Oddly, not a single Trump supporter has denounced this march, which devolved into the white supremacists beating counter-protesters, including members of the clergy, with flaming torches and spraying them with mace and other chemicals. Rather than mentioning this, one conservative asshat we all know and love is still screeching endlessly about the persecution of that dudebro at Google.
Update: Dreher, uncharacteristically, condemns the White Nationalist protesters, though he doesn't seem to grasp that Nazi = White Nationalist. And of course his comment stream is filled with those defending the Nazis.
But anyway! Here's what I'm reading lately:
Anthony Trollope, The Small House at Allington, Can You Forgive Her?
Given that George Eliot, once of my favorite 19th century writers, was heavily influenced by Trollope, and given that we own about sixteen of his novels (Dr. Skull likes him a lot), it's odd that I had never read him before.
These are big fat novels, which -- like Middlemarch -- deal with the interwoven lives of an ensemble of characters in mid-19th century England. (Usually -- there are few set in Ireland, I understand.)
First, novels about a small group of people and how their lives and fortunes interact: that's my jam. Almost all my favorite writers (Jane Emerson, Kate Atkinson, Richard Russo, Octavia Butler) write this sort of novel.
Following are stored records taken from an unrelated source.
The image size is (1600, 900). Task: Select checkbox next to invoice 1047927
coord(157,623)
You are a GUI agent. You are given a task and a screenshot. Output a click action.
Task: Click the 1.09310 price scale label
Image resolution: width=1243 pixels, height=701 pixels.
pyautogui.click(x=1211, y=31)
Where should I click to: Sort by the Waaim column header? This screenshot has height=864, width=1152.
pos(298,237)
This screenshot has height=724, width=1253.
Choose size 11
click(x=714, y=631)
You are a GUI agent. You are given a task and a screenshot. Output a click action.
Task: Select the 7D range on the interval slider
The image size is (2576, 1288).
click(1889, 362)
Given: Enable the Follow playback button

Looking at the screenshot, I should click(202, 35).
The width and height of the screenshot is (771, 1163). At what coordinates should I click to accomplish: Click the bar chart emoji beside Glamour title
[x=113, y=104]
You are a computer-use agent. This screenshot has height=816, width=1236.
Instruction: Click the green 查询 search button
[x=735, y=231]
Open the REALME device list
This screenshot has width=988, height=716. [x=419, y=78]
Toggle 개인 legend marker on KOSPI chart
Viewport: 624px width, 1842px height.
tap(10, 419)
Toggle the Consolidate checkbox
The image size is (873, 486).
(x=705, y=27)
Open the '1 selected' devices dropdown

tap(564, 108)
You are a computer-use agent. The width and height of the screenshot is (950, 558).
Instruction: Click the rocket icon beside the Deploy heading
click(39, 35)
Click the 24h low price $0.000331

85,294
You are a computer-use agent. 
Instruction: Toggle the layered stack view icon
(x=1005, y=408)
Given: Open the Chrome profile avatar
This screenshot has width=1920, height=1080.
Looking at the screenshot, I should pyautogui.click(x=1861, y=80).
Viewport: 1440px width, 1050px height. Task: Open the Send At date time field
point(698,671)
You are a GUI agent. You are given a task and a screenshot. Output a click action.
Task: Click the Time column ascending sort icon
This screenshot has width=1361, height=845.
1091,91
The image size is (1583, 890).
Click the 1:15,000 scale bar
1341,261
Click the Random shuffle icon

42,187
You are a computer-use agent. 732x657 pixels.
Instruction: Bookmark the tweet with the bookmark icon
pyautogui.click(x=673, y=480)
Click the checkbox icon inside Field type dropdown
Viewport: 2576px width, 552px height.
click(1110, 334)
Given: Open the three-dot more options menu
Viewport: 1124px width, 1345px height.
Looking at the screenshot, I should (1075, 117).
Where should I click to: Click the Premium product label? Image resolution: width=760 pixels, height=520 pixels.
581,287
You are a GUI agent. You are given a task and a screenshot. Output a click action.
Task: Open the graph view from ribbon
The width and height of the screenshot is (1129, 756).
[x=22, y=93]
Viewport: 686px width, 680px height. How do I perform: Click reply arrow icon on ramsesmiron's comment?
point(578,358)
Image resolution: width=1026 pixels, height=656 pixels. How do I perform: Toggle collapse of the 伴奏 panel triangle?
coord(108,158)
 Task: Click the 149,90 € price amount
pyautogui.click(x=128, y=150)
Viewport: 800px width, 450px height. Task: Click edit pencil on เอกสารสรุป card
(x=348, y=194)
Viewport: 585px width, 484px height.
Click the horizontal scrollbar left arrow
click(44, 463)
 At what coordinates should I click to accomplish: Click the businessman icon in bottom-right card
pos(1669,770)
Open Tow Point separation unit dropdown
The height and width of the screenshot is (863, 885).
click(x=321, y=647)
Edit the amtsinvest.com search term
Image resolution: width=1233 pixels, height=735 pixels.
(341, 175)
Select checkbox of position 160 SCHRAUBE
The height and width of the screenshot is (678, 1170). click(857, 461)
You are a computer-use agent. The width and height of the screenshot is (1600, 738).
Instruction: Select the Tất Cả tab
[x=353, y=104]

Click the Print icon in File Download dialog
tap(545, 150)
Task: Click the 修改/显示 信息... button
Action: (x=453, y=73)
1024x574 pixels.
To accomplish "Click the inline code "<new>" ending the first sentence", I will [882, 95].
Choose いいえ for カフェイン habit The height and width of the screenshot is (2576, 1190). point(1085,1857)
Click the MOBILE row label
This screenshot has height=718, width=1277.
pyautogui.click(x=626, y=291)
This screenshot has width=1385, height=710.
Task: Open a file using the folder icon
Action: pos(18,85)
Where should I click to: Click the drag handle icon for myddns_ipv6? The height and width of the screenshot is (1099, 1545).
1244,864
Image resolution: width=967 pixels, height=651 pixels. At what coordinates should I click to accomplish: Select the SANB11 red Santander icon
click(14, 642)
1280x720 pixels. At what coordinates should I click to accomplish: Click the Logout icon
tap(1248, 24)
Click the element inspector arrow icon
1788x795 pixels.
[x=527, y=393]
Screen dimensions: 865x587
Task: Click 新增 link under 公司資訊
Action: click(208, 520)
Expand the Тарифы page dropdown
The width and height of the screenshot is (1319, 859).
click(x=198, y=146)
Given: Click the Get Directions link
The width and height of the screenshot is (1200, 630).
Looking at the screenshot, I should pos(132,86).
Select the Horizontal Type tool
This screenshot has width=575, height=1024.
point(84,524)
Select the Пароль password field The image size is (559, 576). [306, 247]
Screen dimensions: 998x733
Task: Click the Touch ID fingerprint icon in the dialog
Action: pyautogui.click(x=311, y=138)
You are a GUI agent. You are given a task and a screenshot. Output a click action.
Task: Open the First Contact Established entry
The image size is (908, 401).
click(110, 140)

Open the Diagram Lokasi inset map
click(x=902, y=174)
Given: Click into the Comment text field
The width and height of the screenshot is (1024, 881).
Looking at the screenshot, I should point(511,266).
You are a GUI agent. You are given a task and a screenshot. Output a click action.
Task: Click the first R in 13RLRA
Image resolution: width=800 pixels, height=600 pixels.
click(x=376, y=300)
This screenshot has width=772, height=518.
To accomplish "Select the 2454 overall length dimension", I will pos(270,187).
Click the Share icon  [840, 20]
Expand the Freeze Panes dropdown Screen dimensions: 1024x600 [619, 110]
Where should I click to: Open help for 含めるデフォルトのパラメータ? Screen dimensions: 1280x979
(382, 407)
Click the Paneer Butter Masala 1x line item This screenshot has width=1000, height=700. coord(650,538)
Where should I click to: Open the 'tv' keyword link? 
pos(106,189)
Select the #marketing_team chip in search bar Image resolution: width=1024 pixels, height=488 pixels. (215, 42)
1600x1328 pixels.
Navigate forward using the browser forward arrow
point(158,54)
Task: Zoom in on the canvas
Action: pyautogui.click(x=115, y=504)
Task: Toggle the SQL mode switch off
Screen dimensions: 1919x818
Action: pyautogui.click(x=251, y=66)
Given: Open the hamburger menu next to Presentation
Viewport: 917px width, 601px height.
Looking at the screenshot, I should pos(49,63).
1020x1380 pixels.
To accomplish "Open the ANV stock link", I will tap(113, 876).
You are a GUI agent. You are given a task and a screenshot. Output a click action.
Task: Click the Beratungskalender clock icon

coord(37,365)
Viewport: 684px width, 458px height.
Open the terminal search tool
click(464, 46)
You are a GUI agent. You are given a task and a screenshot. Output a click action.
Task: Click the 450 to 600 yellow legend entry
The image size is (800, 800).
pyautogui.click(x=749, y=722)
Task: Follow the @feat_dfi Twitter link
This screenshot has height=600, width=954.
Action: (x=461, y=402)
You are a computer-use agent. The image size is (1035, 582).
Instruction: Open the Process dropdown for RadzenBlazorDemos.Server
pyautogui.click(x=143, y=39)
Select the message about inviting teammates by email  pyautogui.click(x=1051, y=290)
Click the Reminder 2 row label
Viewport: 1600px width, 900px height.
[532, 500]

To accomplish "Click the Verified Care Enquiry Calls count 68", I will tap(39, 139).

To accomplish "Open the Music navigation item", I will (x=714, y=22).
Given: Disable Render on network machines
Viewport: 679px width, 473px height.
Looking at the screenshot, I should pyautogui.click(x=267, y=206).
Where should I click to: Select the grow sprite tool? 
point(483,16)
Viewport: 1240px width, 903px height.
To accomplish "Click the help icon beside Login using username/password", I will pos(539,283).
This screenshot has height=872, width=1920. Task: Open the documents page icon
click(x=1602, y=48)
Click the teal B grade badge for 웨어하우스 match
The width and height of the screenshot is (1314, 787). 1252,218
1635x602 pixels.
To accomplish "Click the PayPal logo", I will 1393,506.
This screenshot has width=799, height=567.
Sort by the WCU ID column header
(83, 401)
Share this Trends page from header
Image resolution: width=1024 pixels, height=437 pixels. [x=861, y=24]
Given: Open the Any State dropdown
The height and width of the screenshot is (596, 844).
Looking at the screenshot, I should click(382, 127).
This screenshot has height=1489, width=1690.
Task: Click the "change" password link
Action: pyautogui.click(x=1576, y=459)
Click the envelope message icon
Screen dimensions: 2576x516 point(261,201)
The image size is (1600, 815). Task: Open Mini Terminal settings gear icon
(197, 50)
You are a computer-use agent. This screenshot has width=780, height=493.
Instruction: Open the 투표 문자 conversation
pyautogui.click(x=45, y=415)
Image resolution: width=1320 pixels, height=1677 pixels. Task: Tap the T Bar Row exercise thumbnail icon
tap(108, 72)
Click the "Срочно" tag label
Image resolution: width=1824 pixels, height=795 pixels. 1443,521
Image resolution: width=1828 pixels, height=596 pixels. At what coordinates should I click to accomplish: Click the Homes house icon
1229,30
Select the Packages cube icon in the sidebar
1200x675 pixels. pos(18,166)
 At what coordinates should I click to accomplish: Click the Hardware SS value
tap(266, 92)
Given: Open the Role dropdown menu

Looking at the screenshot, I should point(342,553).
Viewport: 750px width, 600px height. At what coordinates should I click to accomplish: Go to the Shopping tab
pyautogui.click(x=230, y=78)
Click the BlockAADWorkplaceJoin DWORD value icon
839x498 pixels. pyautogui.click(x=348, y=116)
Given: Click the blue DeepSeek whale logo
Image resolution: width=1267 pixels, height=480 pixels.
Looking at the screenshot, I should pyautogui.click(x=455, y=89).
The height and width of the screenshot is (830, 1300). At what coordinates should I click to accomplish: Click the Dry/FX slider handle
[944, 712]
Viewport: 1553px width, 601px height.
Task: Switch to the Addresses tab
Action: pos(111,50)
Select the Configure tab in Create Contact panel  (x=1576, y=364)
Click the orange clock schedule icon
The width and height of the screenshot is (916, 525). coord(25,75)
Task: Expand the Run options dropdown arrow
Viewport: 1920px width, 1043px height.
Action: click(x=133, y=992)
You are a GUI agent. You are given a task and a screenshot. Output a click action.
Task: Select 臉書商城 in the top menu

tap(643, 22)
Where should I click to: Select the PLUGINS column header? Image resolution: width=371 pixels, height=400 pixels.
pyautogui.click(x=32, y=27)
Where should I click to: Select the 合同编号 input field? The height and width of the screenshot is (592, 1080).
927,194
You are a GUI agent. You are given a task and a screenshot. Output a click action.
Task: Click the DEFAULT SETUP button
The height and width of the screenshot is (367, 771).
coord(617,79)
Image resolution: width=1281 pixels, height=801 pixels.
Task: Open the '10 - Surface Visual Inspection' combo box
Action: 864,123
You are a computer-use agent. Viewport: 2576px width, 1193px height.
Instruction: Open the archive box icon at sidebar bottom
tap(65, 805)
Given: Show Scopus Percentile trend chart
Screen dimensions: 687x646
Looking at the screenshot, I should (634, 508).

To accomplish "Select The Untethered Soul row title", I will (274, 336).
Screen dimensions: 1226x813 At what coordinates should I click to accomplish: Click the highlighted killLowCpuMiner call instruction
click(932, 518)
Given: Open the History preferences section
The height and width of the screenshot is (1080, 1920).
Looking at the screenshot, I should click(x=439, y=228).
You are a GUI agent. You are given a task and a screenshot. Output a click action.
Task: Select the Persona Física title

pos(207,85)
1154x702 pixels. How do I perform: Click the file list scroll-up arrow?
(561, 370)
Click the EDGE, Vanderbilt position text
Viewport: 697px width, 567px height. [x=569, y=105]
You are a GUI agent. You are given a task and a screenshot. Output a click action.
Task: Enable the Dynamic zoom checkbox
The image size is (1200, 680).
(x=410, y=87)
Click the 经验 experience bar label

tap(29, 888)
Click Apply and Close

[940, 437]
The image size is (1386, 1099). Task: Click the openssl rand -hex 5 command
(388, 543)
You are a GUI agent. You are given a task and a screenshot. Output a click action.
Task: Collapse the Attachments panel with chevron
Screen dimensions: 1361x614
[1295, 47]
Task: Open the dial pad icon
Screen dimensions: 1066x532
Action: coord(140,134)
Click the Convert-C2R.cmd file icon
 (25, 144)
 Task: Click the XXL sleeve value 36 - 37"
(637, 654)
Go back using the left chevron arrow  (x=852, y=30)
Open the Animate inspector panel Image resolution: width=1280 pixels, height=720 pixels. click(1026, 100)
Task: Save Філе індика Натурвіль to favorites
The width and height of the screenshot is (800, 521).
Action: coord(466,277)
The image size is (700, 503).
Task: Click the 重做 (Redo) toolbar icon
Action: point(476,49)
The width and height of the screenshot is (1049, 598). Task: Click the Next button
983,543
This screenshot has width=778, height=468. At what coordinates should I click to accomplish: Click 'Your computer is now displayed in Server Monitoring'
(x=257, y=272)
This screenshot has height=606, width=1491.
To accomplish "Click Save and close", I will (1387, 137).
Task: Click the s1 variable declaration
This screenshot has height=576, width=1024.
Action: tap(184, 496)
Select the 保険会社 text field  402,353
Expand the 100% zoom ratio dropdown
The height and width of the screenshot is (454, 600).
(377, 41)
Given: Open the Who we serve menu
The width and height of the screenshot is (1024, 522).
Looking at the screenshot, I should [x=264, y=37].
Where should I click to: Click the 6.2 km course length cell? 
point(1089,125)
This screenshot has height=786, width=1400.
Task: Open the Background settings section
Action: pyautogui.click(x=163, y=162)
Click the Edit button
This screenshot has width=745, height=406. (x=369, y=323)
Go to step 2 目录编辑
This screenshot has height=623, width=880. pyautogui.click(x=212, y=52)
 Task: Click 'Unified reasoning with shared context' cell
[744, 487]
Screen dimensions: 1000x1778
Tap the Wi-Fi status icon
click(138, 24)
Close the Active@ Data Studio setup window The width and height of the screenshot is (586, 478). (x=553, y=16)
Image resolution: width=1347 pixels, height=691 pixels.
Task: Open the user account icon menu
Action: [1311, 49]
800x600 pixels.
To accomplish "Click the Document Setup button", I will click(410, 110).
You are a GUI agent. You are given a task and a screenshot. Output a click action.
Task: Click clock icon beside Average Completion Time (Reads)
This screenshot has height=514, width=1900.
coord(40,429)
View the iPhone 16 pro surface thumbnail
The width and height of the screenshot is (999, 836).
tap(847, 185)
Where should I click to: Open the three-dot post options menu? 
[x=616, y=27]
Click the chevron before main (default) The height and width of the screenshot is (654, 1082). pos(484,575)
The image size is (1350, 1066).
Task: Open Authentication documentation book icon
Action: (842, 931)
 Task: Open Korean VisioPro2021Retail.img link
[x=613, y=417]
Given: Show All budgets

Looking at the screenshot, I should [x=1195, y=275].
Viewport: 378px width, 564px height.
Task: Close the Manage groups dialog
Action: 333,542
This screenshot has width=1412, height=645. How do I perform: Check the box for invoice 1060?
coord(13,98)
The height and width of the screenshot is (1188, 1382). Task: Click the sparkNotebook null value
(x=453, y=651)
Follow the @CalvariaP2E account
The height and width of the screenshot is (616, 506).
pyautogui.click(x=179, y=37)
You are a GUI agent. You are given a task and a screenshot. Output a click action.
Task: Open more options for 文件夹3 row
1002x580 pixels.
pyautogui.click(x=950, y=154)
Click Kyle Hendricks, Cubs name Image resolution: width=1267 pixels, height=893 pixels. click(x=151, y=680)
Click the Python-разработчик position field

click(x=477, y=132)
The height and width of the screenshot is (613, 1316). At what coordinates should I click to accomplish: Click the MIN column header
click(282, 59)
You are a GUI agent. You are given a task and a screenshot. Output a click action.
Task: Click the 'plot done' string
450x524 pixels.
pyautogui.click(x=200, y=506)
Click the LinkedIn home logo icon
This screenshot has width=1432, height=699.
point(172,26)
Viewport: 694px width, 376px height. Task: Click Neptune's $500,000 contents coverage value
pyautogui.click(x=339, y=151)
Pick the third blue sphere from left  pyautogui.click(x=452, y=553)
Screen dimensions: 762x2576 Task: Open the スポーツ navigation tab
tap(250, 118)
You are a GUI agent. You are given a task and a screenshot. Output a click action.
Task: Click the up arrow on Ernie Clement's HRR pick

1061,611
Second, Trollope writes excellent characters. Austen is good at characters, as we all know; but her ethics and her plots are (forgive me) simplistic. You always know who is right and who is wrong. There is nothing complicated about good and bad in Austen. Charlotte Lucas might have her reasons for marrying Mr. Collins -- but she is clearly wrong to do so, nonetheless, and Austen's narrative punishes her accordingly. Same for Wickham, same for Mary Crawford or Frank Churchill.
In Anthony Trollope's novels, both the characters and the ethical examinations of actions and motives are far more realistic, and thus more interesting. For instance, in Can You Forgive Her? we meet two women, Glencora Palliser and Alice Vavasor. Glencora has married a man she does not love, rather than the one she does love, because her relatives and friends persuaded her it was for the best.
Alice Vavasor, Glencora's cousin and friend, has refused the man she does love, an eminently suitable match, because she also loves -- or did love -- another man.
How does this play out? What becomes of these women? In Austen, you would know. Glencora would be doomed to a terrible fate for listening to sense instead of to her heart -- for marrying a wealthy man she does not love, and abandoning the man she does love. Alice would discover she had been wrong, and marry the better man (whichever one that is).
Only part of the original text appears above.